## WHAT IS EXPECTED
Count the lines in the entries below that contain the string "width", matching case exactly. Reply with that number alone.

## EXERCISE INPUTS
________
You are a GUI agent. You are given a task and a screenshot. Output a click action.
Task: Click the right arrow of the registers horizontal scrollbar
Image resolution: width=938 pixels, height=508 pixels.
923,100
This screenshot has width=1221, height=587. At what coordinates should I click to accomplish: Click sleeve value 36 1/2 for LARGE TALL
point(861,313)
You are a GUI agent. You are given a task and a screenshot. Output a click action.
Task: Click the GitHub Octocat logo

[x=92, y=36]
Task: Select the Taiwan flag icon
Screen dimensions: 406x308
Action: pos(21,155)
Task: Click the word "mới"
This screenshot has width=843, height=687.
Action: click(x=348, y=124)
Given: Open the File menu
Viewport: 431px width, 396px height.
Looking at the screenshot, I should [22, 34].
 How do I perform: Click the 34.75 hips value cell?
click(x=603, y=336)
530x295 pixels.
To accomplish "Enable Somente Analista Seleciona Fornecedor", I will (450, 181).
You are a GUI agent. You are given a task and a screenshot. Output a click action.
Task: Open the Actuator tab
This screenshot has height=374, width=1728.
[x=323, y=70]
________
## OUTPUT
5